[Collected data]
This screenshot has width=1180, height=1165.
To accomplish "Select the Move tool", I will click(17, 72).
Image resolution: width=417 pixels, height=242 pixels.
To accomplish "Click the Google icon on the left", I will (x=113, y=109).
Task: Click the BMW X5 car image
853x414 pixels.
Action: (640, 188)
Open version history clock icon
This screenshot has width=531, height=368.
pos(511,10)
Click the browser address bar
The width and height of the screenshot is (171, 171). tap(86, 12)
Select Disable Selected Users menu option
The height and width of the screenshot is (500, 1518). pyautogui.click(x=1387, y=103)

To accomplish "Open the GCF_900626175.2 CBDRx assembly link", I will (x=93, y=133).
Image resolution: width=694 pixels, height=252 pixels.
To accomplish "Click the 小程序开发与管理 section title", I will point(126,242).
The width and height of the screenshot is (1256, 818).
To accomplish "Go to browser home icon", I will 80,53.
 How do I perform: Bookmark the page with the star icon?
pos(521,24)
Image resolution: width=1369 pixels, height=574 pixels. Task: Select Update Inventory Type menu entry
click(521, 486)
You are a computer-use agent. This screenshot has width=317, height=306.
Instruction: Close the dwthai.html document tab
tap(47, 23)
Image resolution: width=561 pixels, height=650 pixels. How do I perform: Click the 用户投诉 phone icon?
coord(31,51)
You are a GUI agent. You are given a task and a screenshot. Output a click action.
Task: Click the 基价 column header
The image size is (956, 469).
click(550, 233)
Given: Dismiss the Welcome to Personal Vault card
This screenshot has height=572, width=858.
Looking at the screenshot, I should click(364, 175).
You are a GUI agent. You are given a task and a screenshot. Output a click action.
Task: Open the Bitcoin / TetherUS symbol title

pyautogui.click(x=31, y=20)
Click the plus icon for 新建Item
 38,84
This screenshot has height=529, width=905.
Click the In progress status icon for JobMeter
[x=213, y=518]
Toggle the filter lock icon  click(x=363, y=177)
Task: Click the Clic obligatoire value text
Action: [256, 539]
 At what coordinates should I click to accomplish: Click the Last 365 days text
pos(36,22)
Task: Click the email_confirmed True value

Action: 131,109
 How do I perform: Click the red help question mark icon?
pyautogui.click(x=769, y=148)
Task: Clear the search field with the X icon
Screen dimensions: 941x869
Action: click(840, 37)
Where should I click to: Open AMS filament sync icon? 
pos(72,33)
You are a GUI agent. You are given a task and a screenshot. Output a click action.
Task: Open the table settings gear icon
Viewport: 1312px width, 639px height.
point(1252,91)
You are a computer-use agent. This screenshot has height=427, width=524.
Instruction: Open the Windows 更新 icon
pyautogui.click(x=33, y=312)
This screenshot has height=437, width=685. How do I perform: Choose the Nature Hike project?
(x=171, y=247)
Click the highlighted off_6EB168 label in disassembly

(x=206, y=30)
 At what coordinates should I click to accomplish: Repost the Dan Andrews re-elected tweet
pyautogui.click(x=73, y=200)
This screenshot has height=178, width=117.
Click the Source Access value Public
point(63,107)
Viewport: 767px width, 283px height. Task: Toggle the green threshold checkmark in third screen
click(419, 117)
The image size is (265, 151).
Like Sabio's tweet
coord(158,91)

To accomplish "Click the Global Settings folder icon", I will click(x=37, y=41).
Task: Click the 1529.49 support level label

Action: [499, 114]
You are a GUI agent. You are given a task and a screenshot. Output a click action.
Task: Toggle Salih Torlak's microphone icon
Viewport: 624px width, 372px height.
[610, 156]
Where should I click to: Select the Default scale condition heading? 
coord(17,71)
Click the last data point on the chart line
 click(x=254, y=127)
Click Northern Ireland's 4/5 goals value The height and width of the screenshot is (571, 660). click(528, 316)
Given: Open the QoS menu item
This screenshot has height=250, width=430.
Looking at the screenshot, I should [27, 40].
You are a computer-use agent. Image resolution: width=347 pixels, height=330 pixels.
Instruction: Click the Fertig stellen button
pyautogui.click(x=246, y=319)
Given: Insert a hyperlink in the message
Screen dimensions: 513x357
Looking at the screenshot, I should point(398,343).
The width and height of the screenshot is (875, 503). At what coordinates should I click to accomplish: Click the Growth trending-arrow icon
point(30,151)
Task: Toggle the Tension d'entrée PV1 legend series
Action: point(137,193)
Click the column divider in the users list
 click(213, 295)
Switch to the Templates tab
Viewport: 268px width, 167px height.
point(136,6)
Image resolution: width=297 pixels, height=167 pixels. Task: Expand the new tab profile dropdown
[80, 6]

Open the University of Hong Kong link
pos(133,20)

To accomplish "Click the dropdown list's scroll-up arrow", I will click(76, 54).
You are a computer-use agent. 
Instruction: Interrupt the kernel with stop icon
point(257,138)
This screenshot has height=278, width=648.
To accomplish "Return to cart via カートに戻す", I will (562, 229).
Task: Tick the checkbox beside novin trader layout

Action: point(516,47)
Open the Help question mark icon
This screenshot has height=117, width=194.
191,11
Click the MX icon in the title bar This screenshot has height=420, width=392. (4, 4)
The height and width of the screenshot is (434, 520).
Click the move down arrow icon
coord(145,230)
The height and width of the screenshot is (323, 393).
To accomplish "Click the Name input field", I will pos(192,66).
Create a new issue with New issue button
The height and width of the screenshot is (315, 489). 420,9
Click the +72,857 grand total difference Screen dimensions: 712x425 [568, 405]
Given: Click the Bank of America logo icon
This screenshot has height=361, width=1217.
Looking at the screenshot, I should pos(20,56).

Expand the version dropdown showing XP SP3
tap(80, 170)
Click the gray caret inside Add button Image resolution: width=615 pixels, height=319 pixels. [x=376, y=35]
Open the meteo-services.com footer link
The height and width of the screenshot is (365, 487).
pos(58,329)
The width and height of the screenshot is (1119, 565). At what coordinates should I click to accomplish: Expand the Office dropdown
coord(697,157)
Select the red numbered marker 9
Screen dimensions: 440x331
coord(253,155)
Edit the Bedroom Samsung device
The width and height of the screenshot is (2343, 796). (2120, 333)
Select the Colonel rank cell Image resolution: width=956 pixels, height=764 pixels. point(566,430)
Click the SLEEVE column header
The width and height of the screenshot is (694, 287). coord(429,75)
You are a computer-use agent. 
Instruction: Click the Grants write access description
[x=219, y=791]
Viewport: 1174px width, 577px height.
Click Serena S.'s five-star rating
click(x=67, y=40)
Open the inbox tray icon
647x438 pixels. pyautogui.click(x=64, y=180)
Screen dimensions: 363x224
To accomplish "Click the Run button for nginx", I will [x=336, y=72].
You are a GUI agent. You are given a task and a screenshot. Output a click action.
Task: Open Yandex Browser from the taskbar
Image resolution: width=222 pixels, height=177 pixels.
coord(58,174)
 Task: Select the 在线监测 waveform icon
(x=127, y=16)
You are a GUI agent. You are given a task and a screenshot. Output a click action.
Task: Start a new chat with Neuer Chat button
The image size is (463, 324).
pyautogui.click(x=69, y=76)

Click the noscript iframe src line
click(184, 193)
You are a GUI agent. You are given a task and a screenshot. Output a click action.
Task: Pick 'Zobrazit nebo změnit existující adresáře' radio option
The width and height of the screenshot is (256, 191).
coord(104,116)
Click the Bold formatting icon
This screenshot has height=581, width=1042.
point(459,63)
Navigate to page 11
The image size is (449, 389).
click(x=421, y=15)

### Requirement
Each line in the records above that contains the word "computer" must be copied.

### Task response
You are a computer-use agent. This screenshot has width=317, height=306.
You are a computer-use agent. This screenshot has height=427, width=524.
You are a computer-use agent. Image resolution: width=347 pixels, height=330 pixels.
You are a computer-use agent. 
You are a computer-use agent. 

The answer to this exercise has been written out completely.